Selon l’art. 12 LLCA, l’avocat exerce sa profession avec soin et diligence (let. a), en toute indépendance (let. b) et évite tout conflit entre les intérêts de son client et ceux des personnes avec lesquelles il est en relation sur le plan professionnel ou privé (conflit d’intérêts : let. c).

Un conflit d’intérêts prohibé par l’art. 12 let. c LLCA peut survenir en cas de mandats opposés, soit le fait d’assumer successivement deux mandats contradictoires. Il n’y a pas d’interdiction absolue d’agir contre un ancien client, mais l’interdiction d’utiliser les informations obtenues dans le cadre du précédent mandat peut conduire l’avocat à devoir renoncer au second mandat. Il faut alors déterminer si les connaissances acquises dans l’exécution de l’ancien mandat sont nécessaires ou utiles dans l’exercice du nouveau. En clair, l’avocat ne peut accepter le nouveau mandat que s’il peut exclure de devoir faire état de circonstances dont il a eu connaissance dans le cadre du précédent et qui sont couvertes par le secret professionnel.

Pour qu’il y ait conflit d’intérêts, la seule existence de la possibilité d’utiliser dans un nouveau mandat, consciemment ou non, les connaissances acquises dans le premier sous couvert du secret professionnel suffit, avec pour conséquence que l’avocat doit renoncer au second mandat envisagé. C’est en fonction des critères suivants que se détermine l’existence ou non de mandats opposés dans un cas concret: l’écoulement du temps entre les deux mandats, la connexité factuelle et/ou juridique des deux mandats, la portée du premier mandat, à savoir son importance et sa durée, les connaissances acquises par l’avocat dans l’exercice du premier mandat ainsi que la persistance d’une relation de confiance avec l’ancien client.

Par ailleurs, la prohibition des conflits d’intérêts vise également la situation dans laquelle les intérêts du client sont susceptibles d’entrer en collision avec les intérêts propres de l’avocat.

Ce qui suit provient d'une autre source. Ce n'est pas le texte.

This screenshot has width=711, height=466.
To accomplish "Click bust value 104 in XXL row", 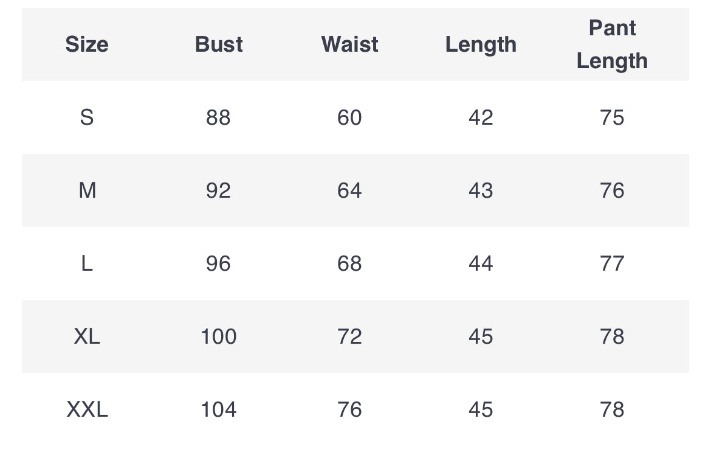I will click(x=219, y=410).
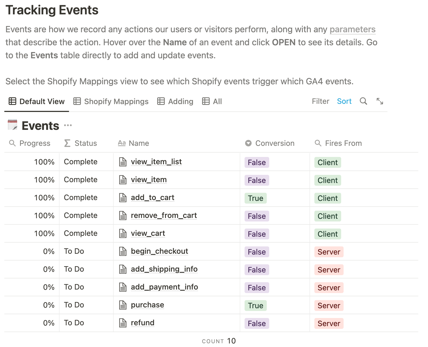Click the expand full page arrows icon

pos(380,101)
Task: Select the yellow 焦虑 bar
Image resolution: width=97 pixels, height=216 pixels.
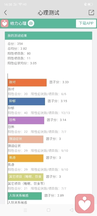Action: click(26, 158)
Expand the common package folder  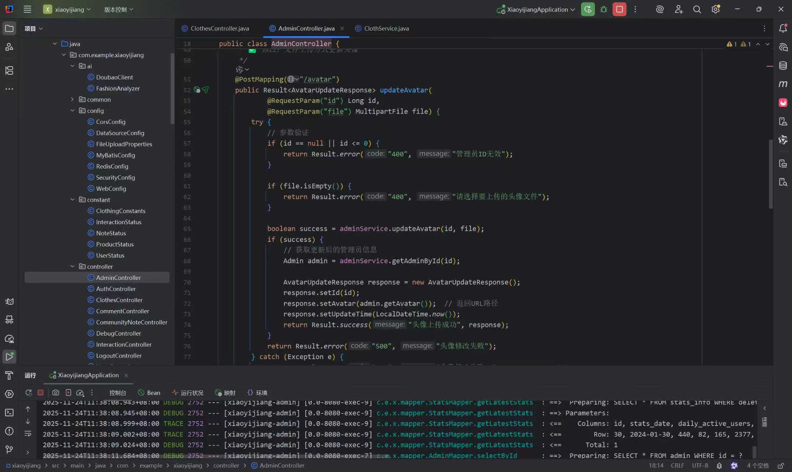pos(72,100)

Il y a ici des liens personnels (financiers, commerciaux, contractuels, familiaux) ou professionnels de nature à placer l’avocat dans un conflit de loyauté vis-à-vis de son mandant. Enfin, au delà des situations de conflit d’intérêts au sens strict, on peut envisager des situations de conflits d’intérêts au sens large, dans lesquelles l’avocat doit s’abstenir d’assumer le mandat parce qu’en l’acceptant il agirait de façon inélégante.

Celui qui, en violation des obligations énoncées à l’art. 12 LLCA, accepte ou poursuit la défense d’intérêts contradictoires doit se voir dénier par l’autorité la capacité de postuler. L’interdiction de plaider est, en effet, la conséquence logique du constat de l’existence d’un tel conflit.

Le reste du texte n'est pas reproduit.